The coal industry is bracing for another hit to exports to China after state-owned energy providers and steel mills reportedly received verbal notice to stop importing Australian coal.
The Australian government has not been notified of any formal Chinese direction to restrict coal imports and is preparing to respond to the report from S&P Platts, the global commodities information platform.
Shares in coal miners tumbled on Monday, pulling down Whitehaven by more than 6 per cent while the energy sector fell by 1.3 per cent. The industry is already facing a $17 billion export collapse as utilities shift to gas for base load power and the coronavirus curbs economic growth.
S&P Platts quoted sources from four state-owned utilities that said they had received verbal notice from China’s customs to immediately halt Australian coking and thermal coal imports on October 9.
The move has sparked fears that Australia could be on the cusp of another trade hit as relations with China deteriorate over multiple diplomatic disputes this year. The restrictions on Australian coal would crimp $14 billion in coal exports each year and boost local miners in China, as the Chinese Communist Party pumps stimulus into the economy and simultaneously increases its investment in renewable energy.

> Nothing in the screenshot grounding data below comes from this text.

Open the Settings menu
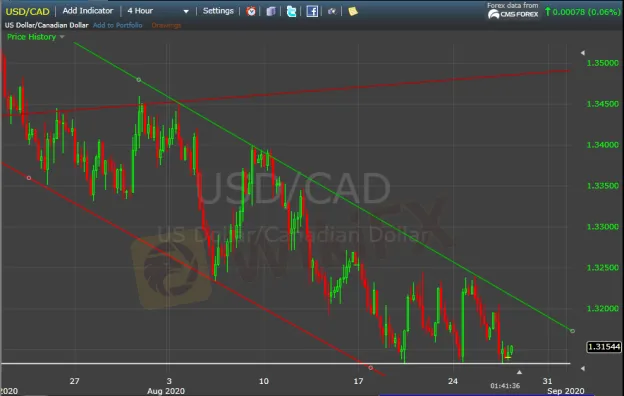Viewport: 624px width, 396px height. point(218,11)
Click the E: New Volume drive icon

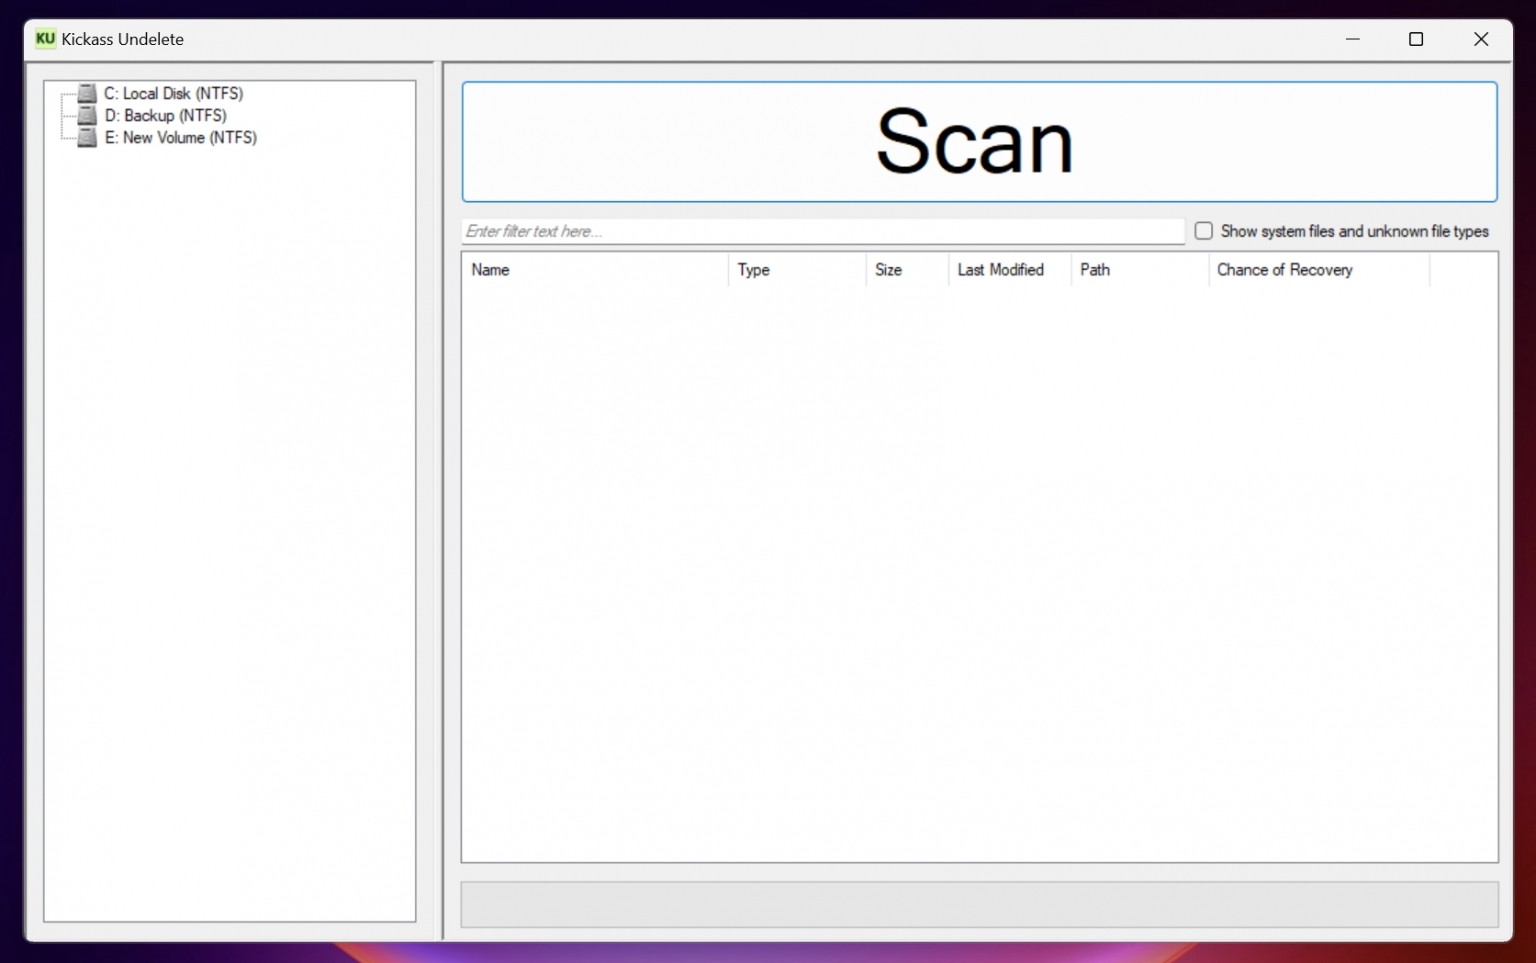click(88, 137)
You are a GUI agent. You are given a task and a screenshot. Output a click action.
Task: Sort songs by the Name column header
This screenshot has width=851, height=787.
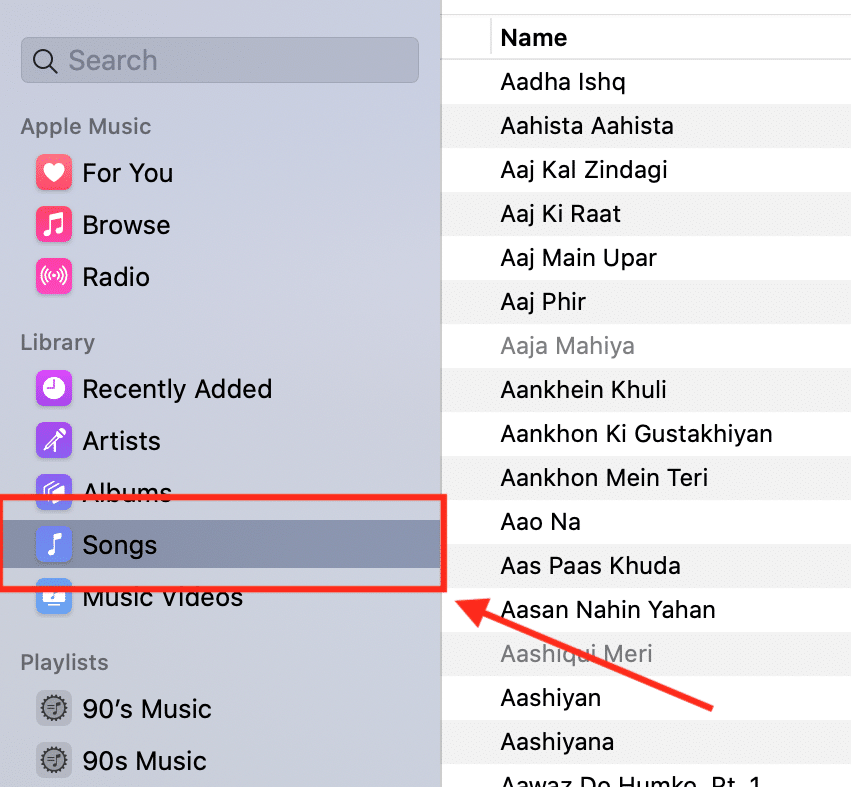(534, 38)
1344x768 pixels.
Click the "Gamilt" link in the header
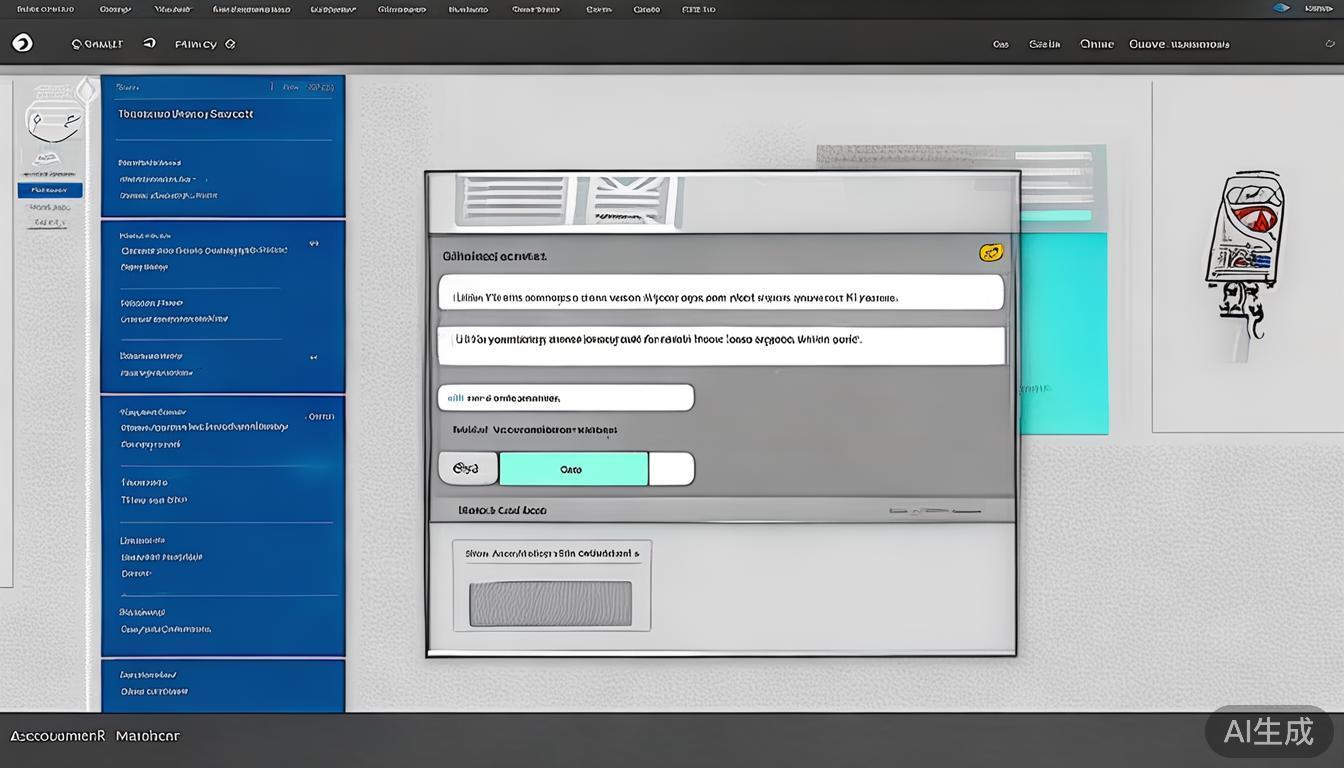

A seperate Chinese coal industry source who works for a state-owned enterprise said that a government meeting with industry at the end of September had “decided to tighten the control of imported coal” but a formal notice was “market gossip”.
“If there are discriminative treatment of countries among largest coal exports to China such as Mongolia, Indonesia, and Australia, the Australian coal will certainly be under tighter control,” they said.
“Australian coal will face the most challenging difficulty during custom clearance among all foreign countries.”
Australian coal imports were hit earlier this year after China’s National and Development Reform Commission told utilities in May to hold off buying it to boost local thermal coal prices. Chinese coal prices can be up to 60 per cent higher than Australia’s.
Australia is China’s largest supplier of thermal coal, providing up to 35 per cent of the mineral used for electricity generation. Australian exports of coking coal, which is used to make steel, surged by 67 per cent in the first half of 2020 as China embarked on an infrastructure led recovery from the coronavirus.
Commonwealth Bank commodities analyst Vivek Dhar said China’s move to restrict coking coal was a targeted measure to extend the restrictions across Australia’s coal industry – which so far had been limited to lower-value thermal coal exports.
“That will impact all China’s imports from various countries. But they can finesse that policy to hurt certain countries more, and our view is Australia is the first casualty,” Dhar said.
“But given Mongolia is coming back online… the time is ripe now for Australian coking coal to be targeted,” Dhar said.
A recent global price spike for coking coal, coupled with an expected uptick in orders from major importers South Korea, Japan and India, would soften the blow for Australian producers, Dhar said. “It’s the thermal industry where the pain will be felt”.
The restrictions could also flow to the federal budget which last week assumed coking coal prices would remain at $US108 ($149) per tonne and for thermal coal to remain at $US51 per tonne.